«Сегодня был пленум ЦК КПСС, – записал уже почти в полночь 14 октября в свой дневник замминистра иностранных дел Владимир Семёнов. – По просьбе т. Хрущёва он освобождён от обязанностей Первого секретаря и члена Президиума ЦК КПСС и председателя Совмина СССР вследствие преклонности лет и по состоянию здоровья. Первым секретарём избран Л.И. Брежнев, председателем Совмина – А.Н. Косыгин. Докладывал М.А. Суслов. Н.С.<Хрущёв> сидел довольно осунувшийся, внезапно постигший реальность положения. После пленума ездил вместе с А.А.<Громыко> в Барвиху. По дороге говорили о событиях последних лет и о решениях пленума. Резонанс будет громадный, и последствия необозримые».
Когда пленум закончился, Хрущёву разрешили зайти в комнату Президиума ЦК. Он с каждым из членов высшего партийного ареопага попрощался за руку. С тех пор с большинством из них поверженный вождь уже никогда не встречался.
К слову, до сих пор неизвестно, все ли члены ЦК прибыли на тот октябрьский пленум, где решалась судьба Хрущёва и всей партии. В хранящемся в РГАНИ протоколе пленума перечислены 154 присутствовавших членов ЦК. Но Михаил Халдеев, который тогда занимал должность заведующего Идеологическим отделом ЦК КПСС по промышленности РСФСР, в своих мемуарах утверждал, что на пленуме отсутствовали первые секретари Ленинградского и Ивановского обкомов партии Василий Толстиков и Иван Капитонов. Халдеев не верил в случайности. Видимо, или сам Брежнев, или кто-то из его ближайшего окружения не были до конца убеждены в стопроцентной поддержке всех членов ЦК, и на всякий случай была дана команда кое-кого в Москву не вызывать.

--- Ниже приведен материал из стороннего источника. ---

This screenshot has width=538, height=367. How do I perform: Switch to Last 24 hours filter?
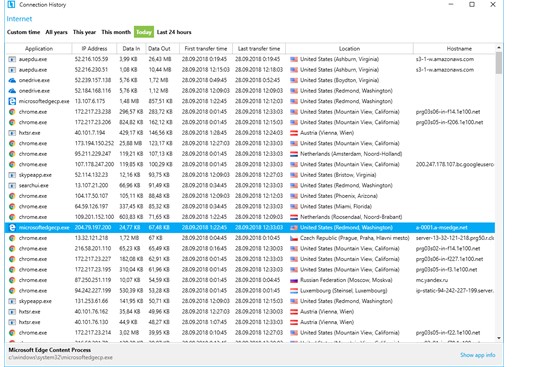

Кстати, не было у Брежнева стопроцентной уверенности в лояльности к нему и со стороны руководителей большинства структурных подразделений ЦК. Халдеев рассказывал, как в ночь на 15 октября – уже после состоявшегося пленума ЦК – его срочно вызвали на работу, а потом пригласили в кабинет Николая Вороновского, который курировал парторганы РСФСР по промышленности, а у того уже сидел незнакомый ему человек, некоторыми своими манерами позволявший предположить, что он представлял Лубянку. И Вороновский стал выяснять у Халдеева его отношение к уже поверженному Хрущёву. У Халдеева сложилось впечатление, что люди Брежнева всю ночь вычисляли, кто в центральном партаппарате мог бы публично выступить в защиту Хрущёва и выразить недовольство избранием Брежнева.
Понятно, что все сотрудники аппарата ЦК ещё с вечера 14 октября пребывали в некоем смятении. Многие не знали, что последует дальше. А команда победителей с разъяснениями не торопилась. Всех заведующих отделами ЦК собрали в зале заседаний Секретариата ЦК лишь в десять утра 15 октября. Хрущёв вспоминал: «Брежнев проинформировал о событиях, связанных с Никитой Сергеевичем, ошибках в его работе, проявленных им субъективизме и волюнтаризме ‹…› Мне удалось сделать довольно-таки подробные записки услышанного на этом совещании ‹…› Но Леонид Ильич не сказал нам, что решение по Хрущёву есть решение Пленума ЦК КПСС» (М. Халдеев. Жизнь есть действие. М., 2006. С. 290).
Впоследствии зять Хрущёва, Аджубей, не раз интересовался у тестя, не жалел ли он, что в послевоенные годы стал двигать Брежнева на Украине, а потом сильно приблизил его к себе в Москве. «Я, – рассказывал Аджубей, – спросил как-то Хрущёва: только ли его стараниями возник Брежнев на московском горизонте? Хрущёв ответил, что Брежнева приметили в Москве давно, а после войны Молотов даже просил откомандировать его в Министерство иностранных дел на должность своего первого зама» (А. Аджубей. Те десять лет. М., 1989. С. 299). А ведь, похоже, Хрущёв говорил зятю правду.